14109-05-05 06:17 . 2007-08-12 01:54 -------- d-----w- c:\program files\Yahoo!
2007-08-12 01:51 . 2007-08-12 01:46 8192 --sha-w- c:\windows\Users\Default\NTUSER.DAT
.

((((((((((((((((((((((((((((((((((((( Reg Loading Points ))))))))))))))))))))))))))))))))))))))))))))))))))
.
.
*Note* empty entries & legit default entries are not shown
REGEDIT4

[HKEY_CURRENT_USER\SOFTWARE\Microsoft\Windows\CurrentVersion\Run]
"dog about manager team"="c:\programdata\Ace store default.ca159vc" [X]
"Setup flag"="c:\programdata\nounmeowmeow.niqd3" [X]
"Sidebar"="c:\program files\Windows Sidebar\sidebar.exe" [2009-04-11 1233920]
"ehTray.exe"="c:\windows\ehome\ehTray.exe" [2008-01-19 125952]
"AdobeUpdater"="c:\program files\Common Files\Adobe\Updater5\AdobeUpdater.exe" [2007-03-01 2321600]
"Search Protection"="c:\program files\Yahoo!\Search Protection\SearchProtection.exe" [2009-02-03 111856]
"YSearchProtection"="c:\program files\Yahoo!\Search Protection\SearchProtection.exe" [2009-02-03 111856]
"Pando Media Booster"="c:\program files\Pando Networks\Media Booster\PMB.exe" [2009-11-13 2923192]

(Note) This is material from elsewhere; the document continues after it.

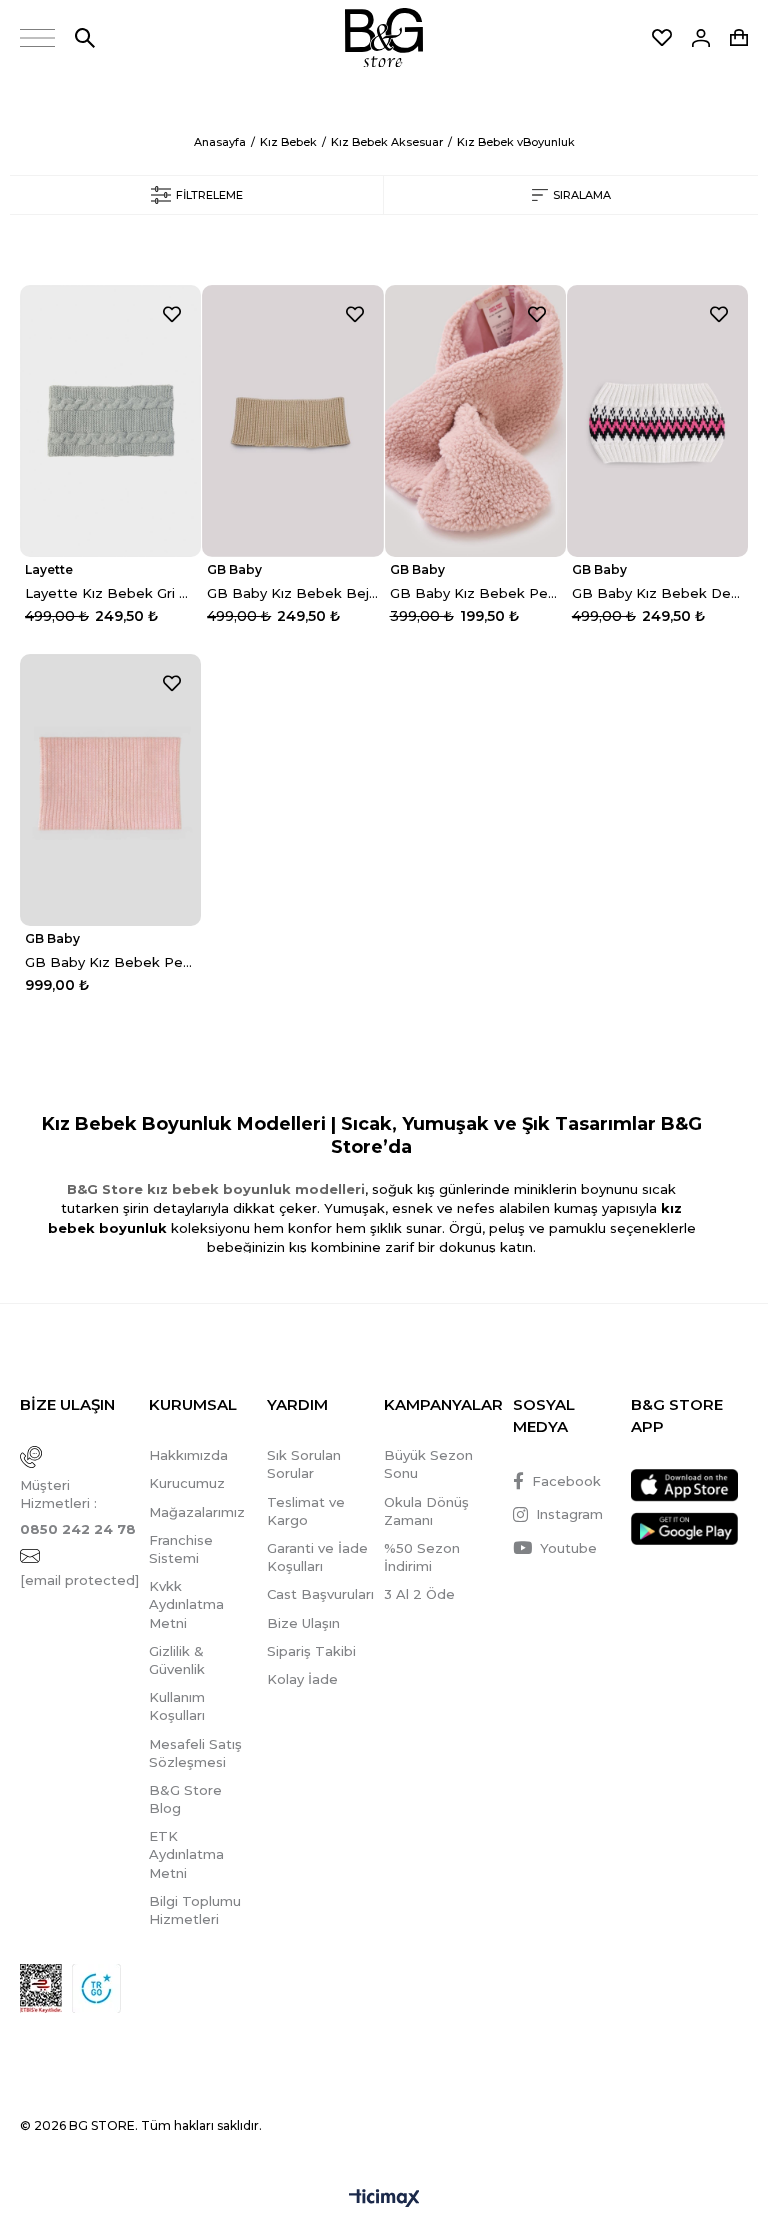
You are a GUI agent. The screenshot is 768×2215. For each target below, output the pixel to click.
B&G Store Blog (185, 1799)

[HKEY_LOCAL_MACHINE\SOFTWARE\Microsoft\Windows\CurrentVersion\Run]
"CCUTRAYICON"="FactoryMode" [X]
"Windows Defender"="c:\program files\Windows Defender\MSASCui.exe" [2008-01-19 1008184]
"hpsysdrv"="c:\hp\support\hpsysdrv.exe" [2007-04-18 65536]
"KBD"="c:\hp\KBD\KbdStub.EXE" [2006-12-08 65536]
"OsdMaestro"="c:\program files\Hewlett-Packard\On-Screen OSD Indicator\OSD.exe" [2007-02-15 118784]
"RtHDVCpl"="RtHDVCpl.exe" [2008-01-15 4874240]
"HP Health Check Scheduler"="c:\program files\Hewlett-Packard\HP Health Check\HPHC_Scheduler.exe" [2007-05-24 71176]
"Adobe Reader Speed Launcher"="c:\program files\Adobe\Reader 8.0\Reader\Reader_sl.exe" [2007-05-11 40048]
"SunJavaUpdateReg"="c:\windows\system32\jureg.exe" [2009-10-11 55072]
"IgfxTray"="c:\windows\system32\igfxtray.exe" [2009-02-27 141848]
"HotKeysCmds"="c:\windows\system32\hkcmd.exe" [2009-02-27 173592]
"Persistence"="c:\windows\system32\igfxpers.exe" [2009-02-27 150552]
"YSearchProtection"="c:\program files\Yahoo!\Search Protection\SearchProtection.exe" [2009-02-03 111856]
"HP Software Update"="c:\program files\HP\HP Software Update\HPWuSchd2.exe" [2008-12-08 54576]
"GrooveMonitor"="c:\program files\Microsoft Office\Office12\GrooveMonitor.exe" [2008-10-25 31072]
"AVG9_TRAY"="c:\progra~1\AVG\AVG9\avgtray.exe" [2009-12-26 2033432]
"SunJavaUpdateSched"="c:\program files\Java\jre6\bin\jusched.exe" [2009-10-11 149280]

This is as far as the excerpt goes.